Btw, nothing says that ZK users (incl hbase) _must_ run a multi-node ZK
ensemble. For coordination tasks a single ZK server (standalone mode) is
often sufficient, you just need to realize you are sacrificing
reliability/availability.
Going from 1 -> 3 -> 5 -> 7 ZK servers in an ensemble should primarily
be driven by reliability requirements. See this page for details on
performance studies I've made for standalone and 3 server ZK ensembles:
http://bit.ly/4ekN8G
Patrick
Jean-Daniel Cryans wrote:
Given that m1.small has 1 CPU, 1.7GB of RAM and 1/8 (or less) the IO
of the host machine and counting in the fact that those machines are
networked as a whole I expect it to much much slower that your local
machine. Those machines are so under-powered that the overhead of
hadoop/hbase probably overwhelms any gain from the total number of
nodes. Instead do this:
- Replace all your m1.small with m1.large in a factor of 4:1.
- Don't give ZK their own machine, in such a small environment it
doesn't make much sense. (give them their own EBS maybe)
- Use an ensemble of only 3 peers.
- Give HBase plenty of RAM like 4GB.
WRT your mappers, make sure you use scanner pre-fetching. In your job
setup set hbase.client.scanner.caching to something like 30.

_PROVIDED DATA_
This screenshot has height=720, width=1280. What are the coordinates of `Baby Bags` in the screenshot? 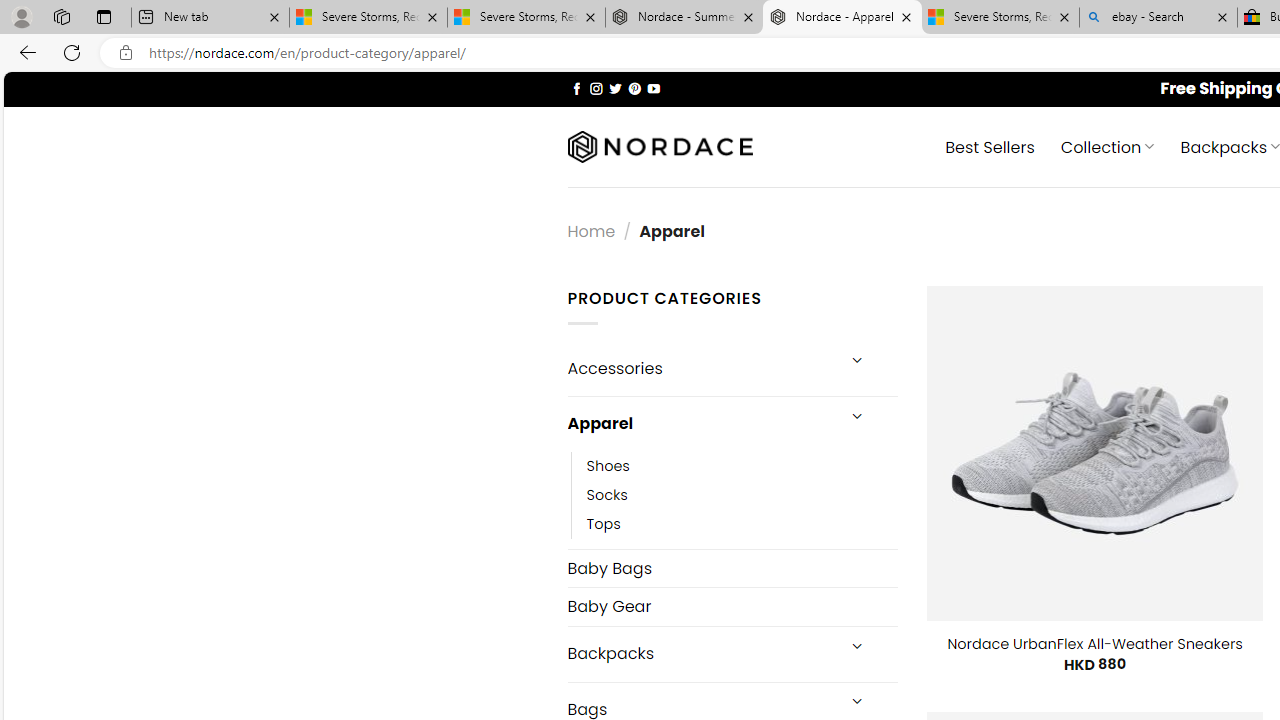 It's located at (732, 568).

_OBJECTIVES_
a: In the HBase and ZooKeeper thread, what should primarily drive growing an ensemble from 1 to 3 to 5 to 7 ZK servers?
b: Proceed with the HBase and ZooKeeper thread, picking up right after its final sentence.

_ANSWERS_
a: Reliability requirements.

b:
J-D
On Tue, Dec 15, 2009 at 9:14 AM, Something Something
<[email protected]> wrote:
Thanks J-D & Mtohiko for the tips. Significant improvement in performance,
but there's still room for improvement. In my local pseudo distributed mode
the 2 map reduce jobs now run in less than 4 minutes (from 32 mins) and in
cluster of 10 nodes + 5 zk nodes they run in 11 minutes (down from 1 hour &
30 mins). But still I would like to come to a point where they run faster
on a cluster than on my local machine.
Here's what I did:
1) Fixed a bug in my code that was causing unnecessary writes to HBase.
2) Added these two lines after creating 'new HTable':
table.setAutoFlush(false);
table.setWriteBufferSize(1024*1024*12);
3) Added this line after Put:
put.setWriteToWAL(false);
4) Added this line (only when running on cluster):
job.setNumReduceTasks(20);
There are other 64-bit related improvements which I cannot try; mainly
because Amazon charges (way) too much for 64-bit machines. It costs me over
$25 for 15 machines for less than 3 hours, so I switched to 'm1.small'
32-bit machines. Of course, one of the promises of the distributed
computing is that we will be able to use "cheap commodity hardware", right
:) So I would like to stick with 'm1.small' for now. (But I am willing to
use about 30 machines if that's going to help.)
Anyway, I have noticed that one of my Mappers is taking too long. If anyone
would share ideas of how to improve Mapper speed, that would be greatly
appreciated. Basically, in this Mapper I read about 50,000 rows from a
HBase table using TableMapReduceUtil.initTableMapperJob() and do some
complex processing for "values" of each row. I don't write anything back in
HBase, but I do write quite a few lines (context.write()) to HDFS. Any
suggestions?
Thanks once again for the help.
2009/12/13 <[email protected]>
Hello,
Something Something <[email protected]> wrote:
PS: One thing I have noticed is that it goes to 66% very fast and then
slows down from there..
It seems that only one reducer works. You should increase reduce tasks.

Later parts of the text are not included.